The studio’s new Roccia project reimagines a hilltop former monastery site in Piedmont into a new residential complex. The project relies on LIDAR scans to enable a new digitally-fabricated timber skin to be inserted amongst the 400-year-old brick ruins. CRA says this element of their design strategy “suggests a new approach for renovating historical buildings" while resolving a “harmony” between the natural and artificial.
The team describes: "Roccia – the Italian word for “rock” – is a hilltop monastery-turned-farmhouse in the heart of the Piedmontese countryside. The site has been in decay since a fire broke out in the early 20th century. Decades of neglect have further deteriorated the bricks and invited moss, ivy and saplings to set in. Its current conditions evoke the vision of Giovanni Battista Piranesi, the 18th-century artist who saw the ruins of Rome as the starting point for the city of the future.
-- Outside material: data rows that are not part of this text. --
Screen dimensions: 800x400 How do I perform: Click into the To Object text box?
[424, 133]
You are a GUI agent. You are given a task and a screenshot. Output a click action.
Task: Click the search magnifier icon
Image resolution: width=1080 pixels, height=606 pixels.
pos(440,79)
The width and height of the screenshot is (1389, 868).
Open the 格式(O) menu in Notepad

The artificial world, reconquered by nature."
Ratti adds: “I have always been inspired by John Ruskin, and his idea that the decay of buildings should not be reversed. Like him, I admire the ‘deep sense of voicefulness, of stern watching, of mysterious sympathy, nay, even of approval or condemnation, which we feel in walls that have long been washed by the passing waves of humanity."
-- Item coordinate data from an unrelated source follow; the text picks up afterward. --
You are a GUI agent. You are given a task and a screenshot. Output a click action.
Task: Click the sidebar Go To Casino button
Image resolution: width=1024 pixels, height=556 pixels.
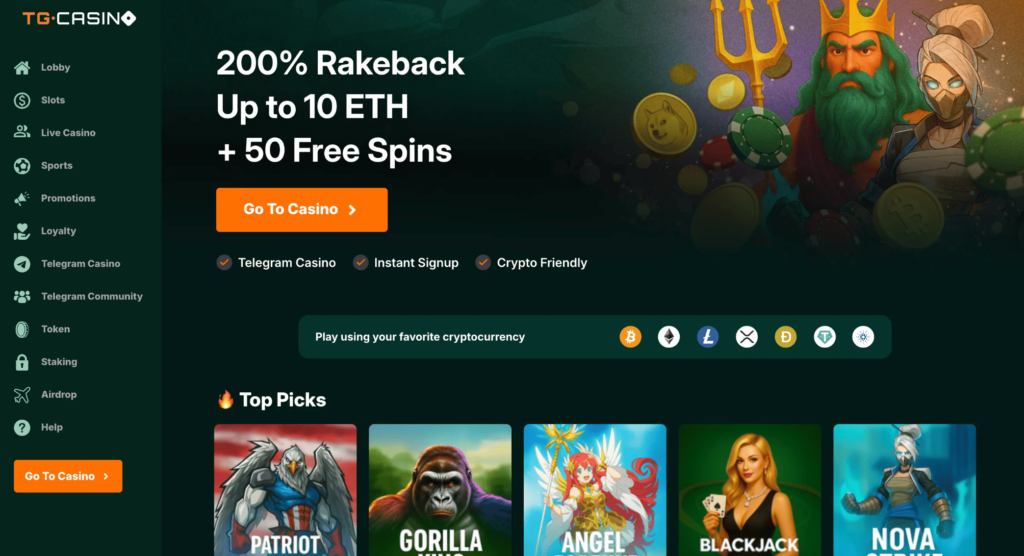tap(68, 476)
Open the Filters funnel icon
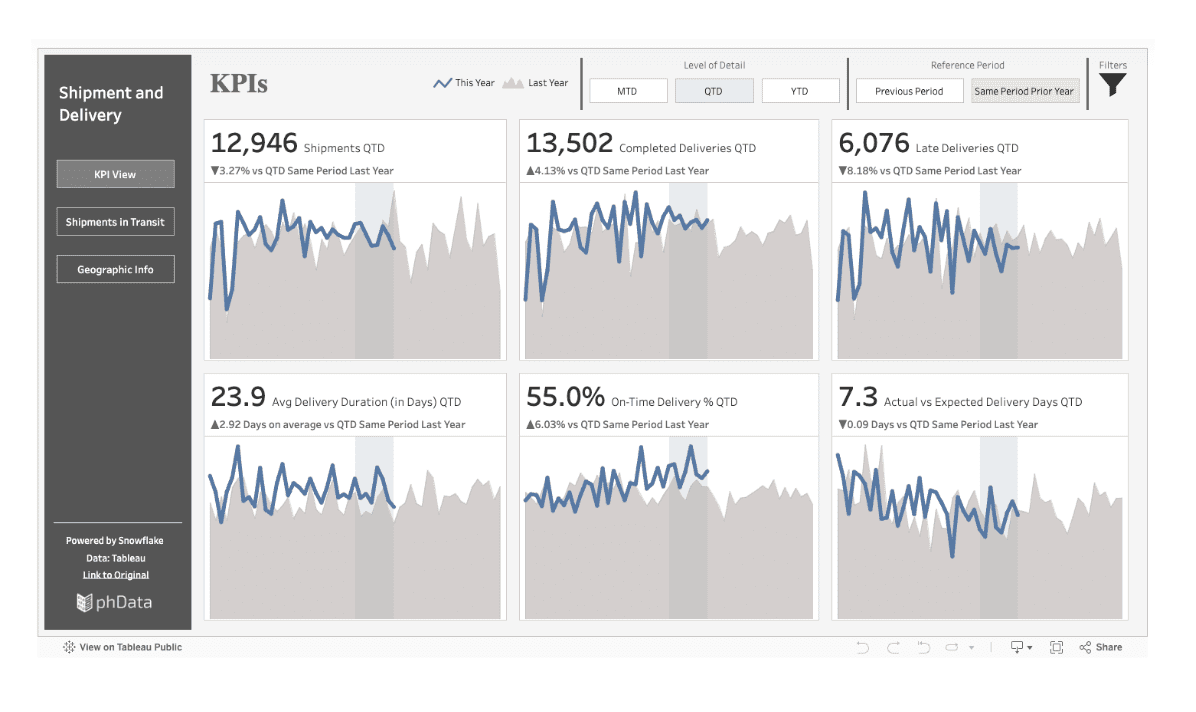 tap(1113, 85)
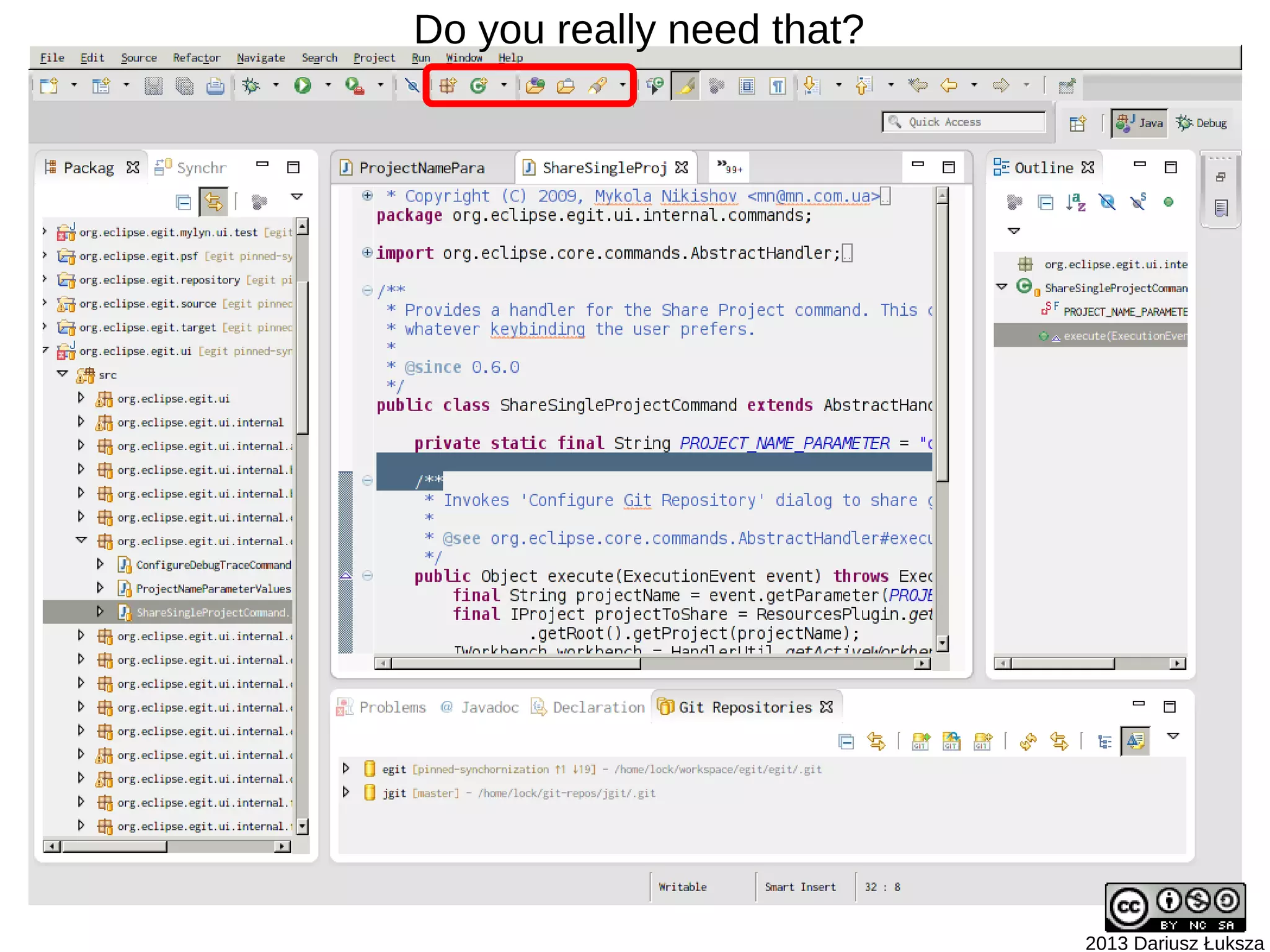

The project is the brainchild of CRA Make, an offshoot of the studio that is heavily engaged in materials research, construction, and prototyping.
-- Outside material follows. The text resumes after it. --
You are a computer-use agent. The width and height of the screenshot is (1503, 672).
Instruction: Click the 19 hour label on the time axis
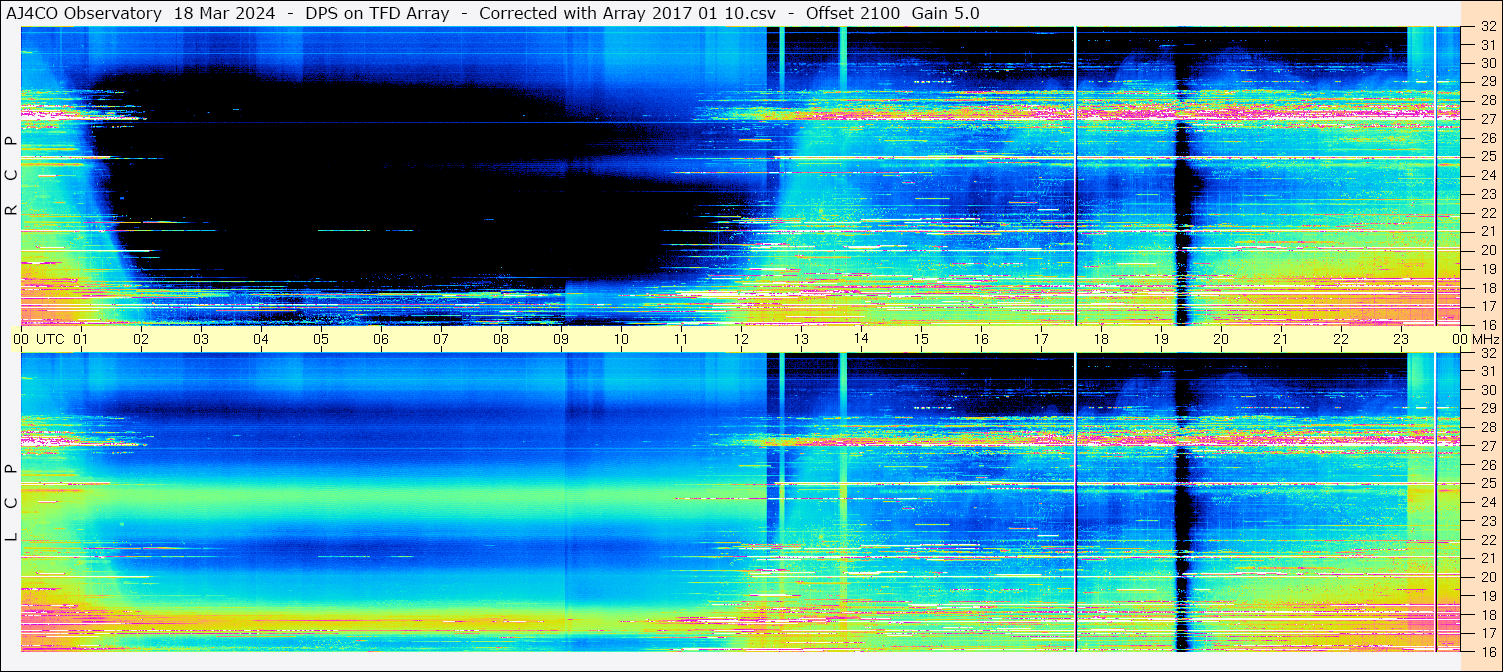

The Make team had previously driven work on the studio’s recent The Coffee Landscape and Wood You Believe? projects. Once completed, Roccia will join CRA's previous collaboration with Rota on the AGO Modena project, another conversion disused historic underpinned by digital tools and completed at the end of 2018.
“Through a research process implemented with cloud scanning technologies, we developed a framework that aligns with the specific form of the house and the surrounding landscape,” CRA Make’s chief technology officer Mykola Murashko added finally. “This will become the backbone of Maestro, a company under the CRA group focusing on digital fabrication at every scale from buildings to neighborhoods.”
CRA says the project’s completion will follow sometime in 2024.